Sometimes it is easy to miss the federal court opinions that involve car crash cases because you just do not expect to see them there. Probably 1% of the car accident cases that we handle end up in federal court – although probably 20% of our truck accident cases get removed to federal court.
Anyway, you are paying me for a reason; I just found an interesting bad faith claim decided last week – Hughes v. Progressive – involving our friends at Progressive. It is an interesting case with a bad outcome that may very well show up on my students’ Insurance Law exam in December.

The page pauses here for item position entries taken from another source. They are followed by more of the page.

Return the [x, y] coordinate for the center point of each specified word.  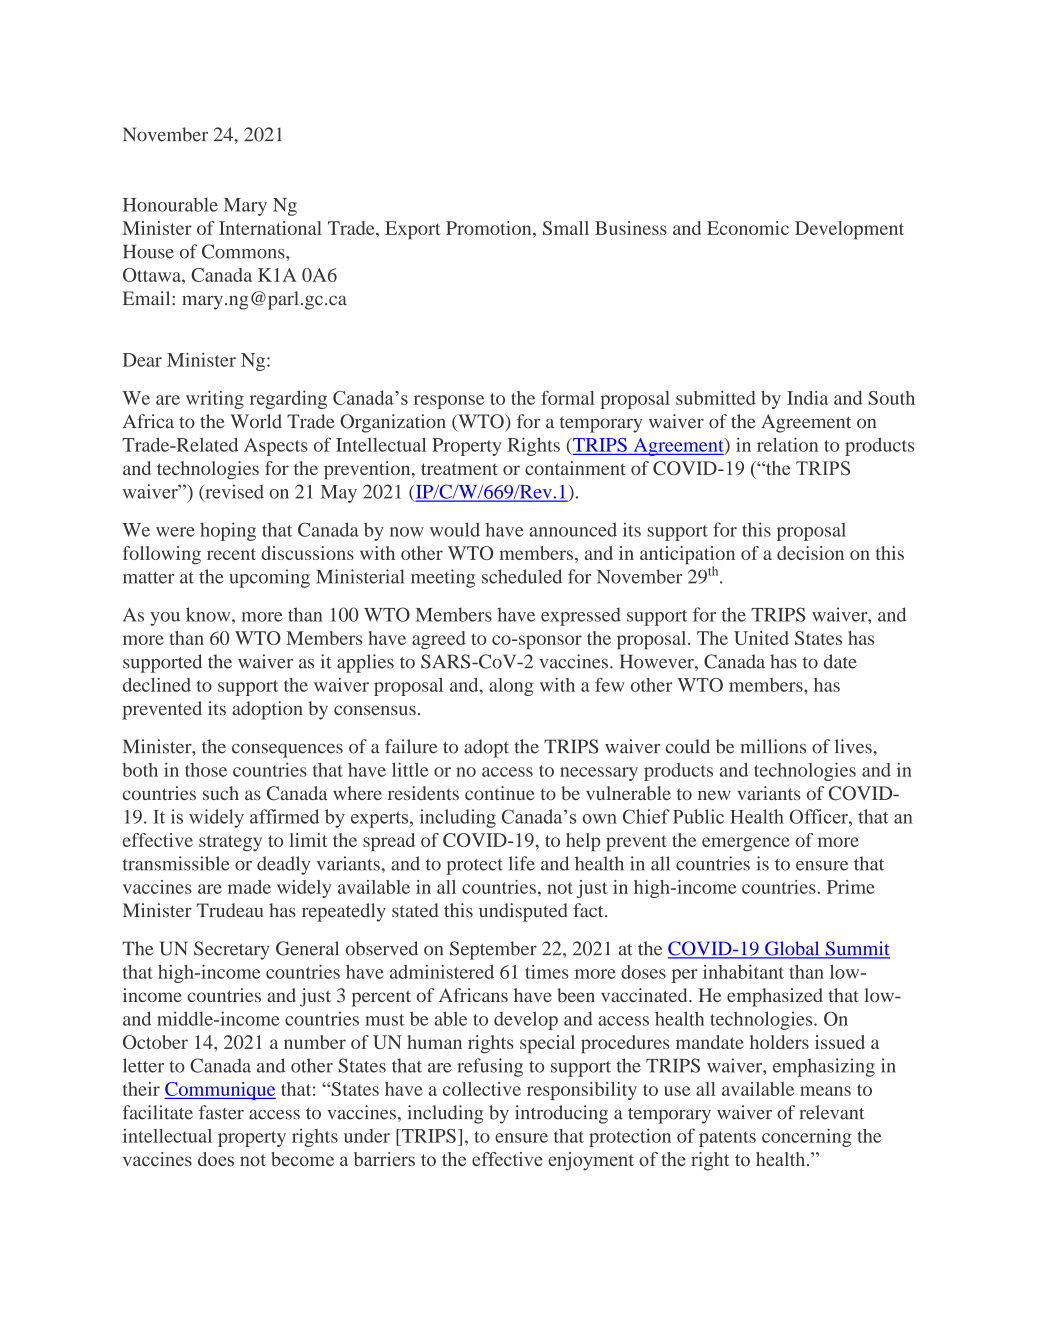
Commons [244, 251]
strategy [230, 843]
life [522, 863]
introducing [561, 1114]
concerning [807, 1137]
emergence [746, 844]
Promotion [490, 228]
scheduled [522, 576]
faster [221, 1112]
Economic [748, 228]
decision [810, 553]
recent [231, 554]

The plaintiff is broadsided by another car, driven by the defendant (insured by Progressive Insurance and later ends up being plaintiff’s use plaintiff). Plaintiff sues the defendant in state court in Baltimore City. Plaintiff also sues GEICO for uninsured – really underinsured – motorist coverage benefits. The defendant had a $100,000 per accident policy with Progressive which, sadly, is the Cadillac of Progressive’s policies.
Progressive does exactly what I always complain that Progressive does: they jerk you around, refusing to settle by offering its policy limits, and then finally tendering the limits after talking tough for a year. It must be in their adjuster’s manual.

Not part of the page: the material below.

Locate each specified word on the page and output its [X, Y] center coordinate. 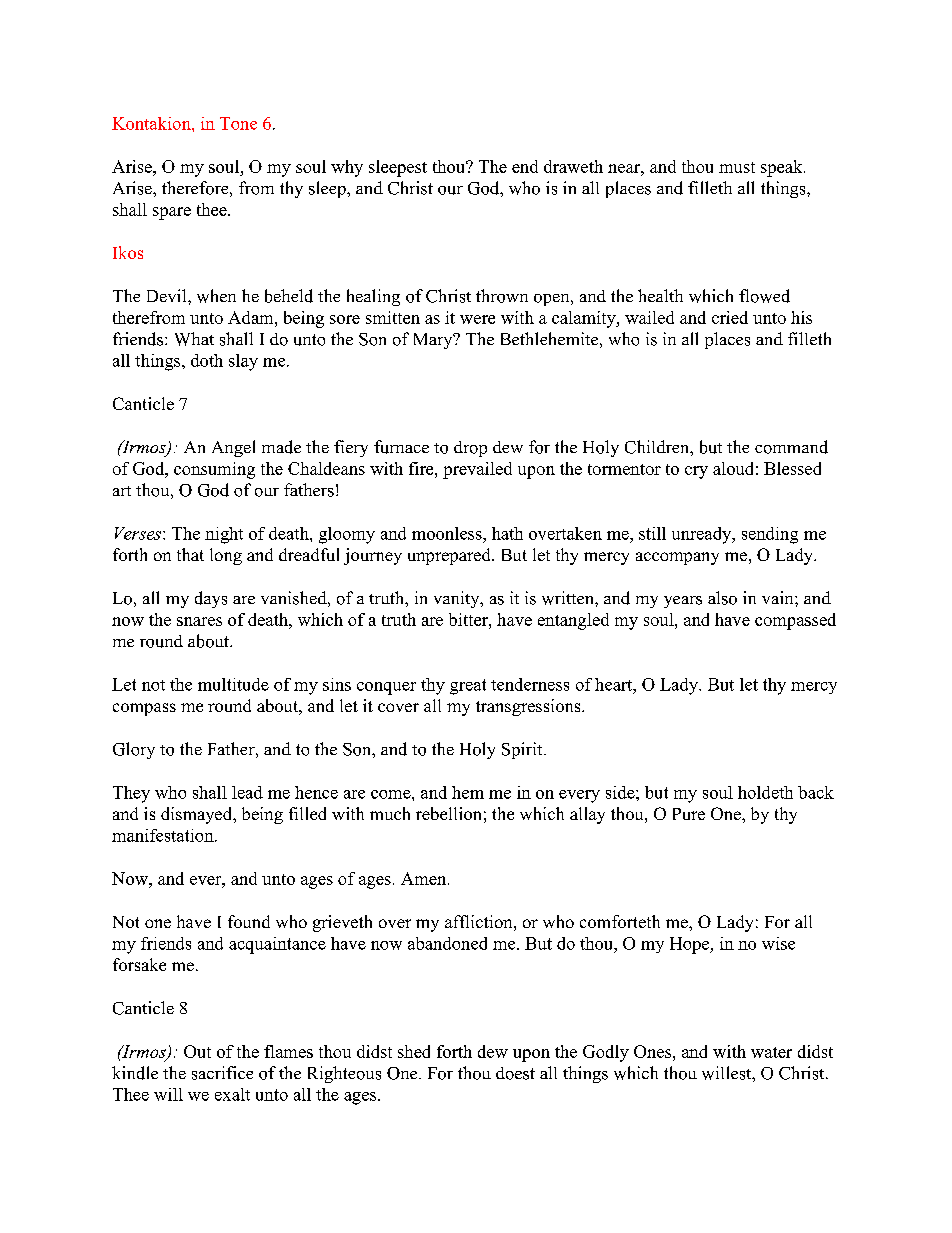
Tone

Progressive sent out a pay-to-play letter (learn more here) to GEICO, who did not respond within 60 days after receipt of notice as required by Maryland insurance law (§ 19-511) if it wishes to retain its subrogation rights. But, somehow, GEICO later claimed it had responded by email. The Baltimore City trial court found that the email amounted to proper notice as a matter of law under §19-511.

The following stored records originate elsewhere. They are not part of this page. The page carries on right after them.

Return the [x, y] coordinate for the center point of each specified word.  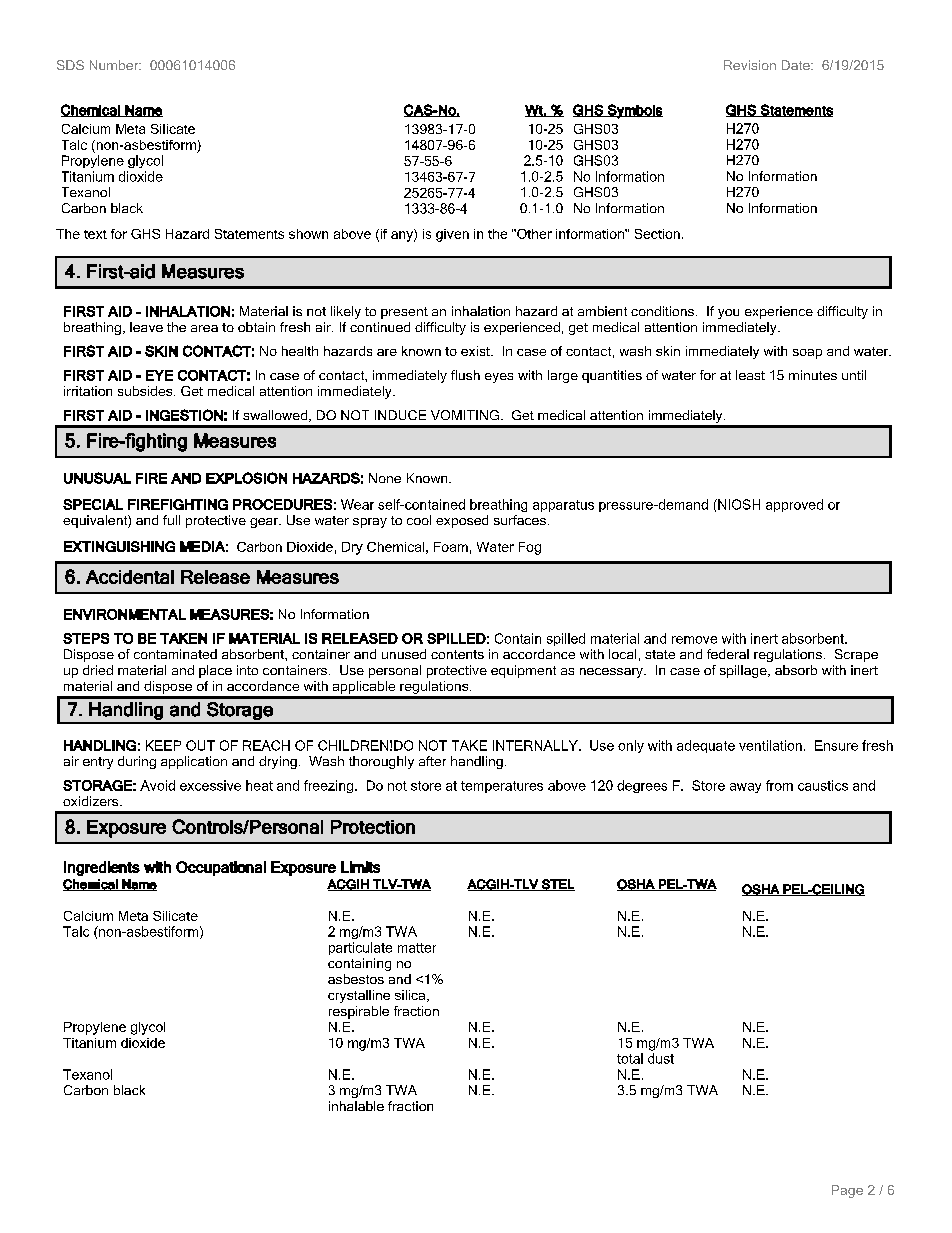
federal [728, 654]
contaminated [175, 654]
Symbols [634, 111]
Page [847, 1191]
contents [457, 654]
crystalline [359, 996]
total [630, 1058]
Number [115, 65]
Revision [750, 65]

The plaintiff tried the case and got a $725,000 verdict against GEICO and the defendant. GEICO had $500,000 in coverage. So, the defendant owed the balance to the plaintiff. So the plaintiff and defendant hug it out and join forces. Plaintiff, as defendant’s assignee or use plaintiff, filed a bad faith complaint against Progressive in Baltimore City Circuit Court. Specifically, the plaintiff alleged that Progressive fought for the defendant in this case “with the vigor and energy of a 10th grader in study hall detention.”
Okay, I may have made up that quote. They should have said that. But that is the gist: Progressive, plaintiff contended, was not getting in there and mixing it up to fight for the defendant. Instead, they were just hanging around to make sure the case was worth the $100,000 and otherwise just went through the motions.
I bet it happened just like that. But Judge Catherine C. Blake found that all Progressive really has to do is offer its policy limits to settle prior to trial to avoid bad faith, dismissing as a matter of law the plaintiff’s “unreasonable delay” argument. The court cited Sobrus v. Lumbermens Mutual Casualty for the proposition that there is no liability even where the insurance company offers its policy limits in a settlement on the courthouse steps. I’m not sure that is actually Maryland law as opposed to a federal court’s opinion of Maryland law 37 years ago.
I really think this is a bad law. It allows insurance companies to leave their insureds out to dry by not settling the case when it knows it should offer the policy.
What about this scenario? Progressive refused to settle. Plaintiff puts up thousands of dollars in nonrefundable money. Progressive than offers the policy and the plaintiff says too late. All the evidence is that a reasonable insurance company should have known the case was worth more than the policy limits. Plaintiff gets a huge verdict, and the defendant owes the plaintiff a lot of money. Shouldn’t this be bad faith? For the life of me, I can’t figure out why it would not be bad faith. But following the logic of this opinion, Progressive or any other insurance company can do just that and get away with it.